● What the exercise asks
Quote the items below word for word, starting at the line that contains "You are a GUI" and stopping after the last line of the items.
*** Materials provided
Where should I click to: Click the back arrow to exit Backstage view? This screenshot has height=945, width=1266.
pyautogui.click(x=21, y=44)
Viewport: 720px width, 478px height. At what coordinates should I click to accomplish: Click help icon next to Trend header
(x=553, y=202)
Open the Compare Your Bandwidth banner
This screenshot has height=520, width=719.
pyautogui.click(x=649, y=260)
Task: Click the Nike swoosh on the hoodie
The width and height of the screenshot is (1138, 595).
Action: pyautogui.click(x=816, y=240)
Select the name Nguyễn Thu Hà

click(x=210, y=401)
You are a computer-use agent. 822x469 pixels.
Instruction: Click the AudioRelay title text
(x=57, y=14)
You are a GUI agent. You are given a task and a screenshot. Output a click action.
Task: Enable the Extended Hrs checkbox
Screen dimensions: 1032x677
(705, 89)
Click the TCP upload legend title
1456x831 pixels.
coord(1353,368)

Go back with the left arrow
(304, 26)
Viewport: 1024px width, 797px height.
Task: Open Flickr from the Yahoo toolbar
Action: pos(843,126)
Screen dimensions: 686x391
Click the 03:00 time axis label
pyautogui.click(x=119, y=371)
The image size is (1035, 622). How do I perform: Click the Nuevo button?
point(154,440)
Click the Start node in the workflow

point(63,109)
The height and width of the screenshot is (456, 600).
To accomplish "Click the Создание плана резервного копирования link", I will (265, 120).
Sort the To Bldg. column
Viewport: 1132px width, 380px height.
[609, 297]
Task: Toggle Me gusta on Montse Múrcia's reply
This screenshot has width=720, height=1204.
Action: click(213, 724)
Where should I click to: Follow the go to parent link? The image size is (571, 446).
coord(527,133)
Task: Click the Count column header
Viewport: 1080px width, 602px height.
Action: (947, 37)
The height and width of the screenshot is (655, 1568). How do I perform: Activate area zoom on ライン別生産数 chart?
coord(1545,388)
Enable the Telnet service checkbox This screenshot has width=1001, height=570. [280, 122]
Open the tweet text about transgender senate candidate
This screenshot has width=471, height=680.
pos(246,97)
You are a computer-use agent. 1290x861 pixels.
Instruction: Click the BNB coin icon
******
● Solution below
You are a GUI agent. You are given a task and a screenshot. Output a click action.
Task: Enable the Extended Hrs checkbox
Screen dimensions: 1032x677
(705, 89)
Click the TCP upload legend title
1456x831 pixels.
coord(1353,368)

Go back with the left arrow
(304, 26)
Viewport: 1024px width, 797px height.
Task: Open Flickr from the Yahoo toolbar
Action: pos(843,126)
Screen dimensions: 686x391
Click the 03:00 time axis label
pyautogui.click(x=119, y=371)
The image size is (1035, 622). How do I perform: Click the Nuevo button?
point(154,440)
Click the Start node in the workflow

point(63,109)
The height and width of the screenshot is (456, 600).
To accomplish "Click the Создание плана резервного копирования link", I will (265, 120).
Sort the To Bldg. column
Viewport: 1132px width, 380px height.
[609, 297]
Task: Toggle Me gusta on Montse Múrcia's reply
This screenshot has width=720, height=1204.
Action: click(213, 724)
Where should I click to: Follow the go to parent link? The image size is (571, 446).
coord(527,133)
Task: Click the Count column header
Viewport: 1080px width, 602px height.
Action: (947, 37)
The height and width of the screenshot is (655, 1568). How do I perform: Activate area zoom on ライン別生産数 chart?
coord(1545,388)
Enable the Telnet service checkbox This screenshot has width=1001, height=570. [280, 122]
Open the tweet text about transgender senate candidate
This screenshot has width=471, height=680.
pos(246,97)
You are a computer-use agent. 1290x861 pixels.
Instruction: Click the BNB coin icon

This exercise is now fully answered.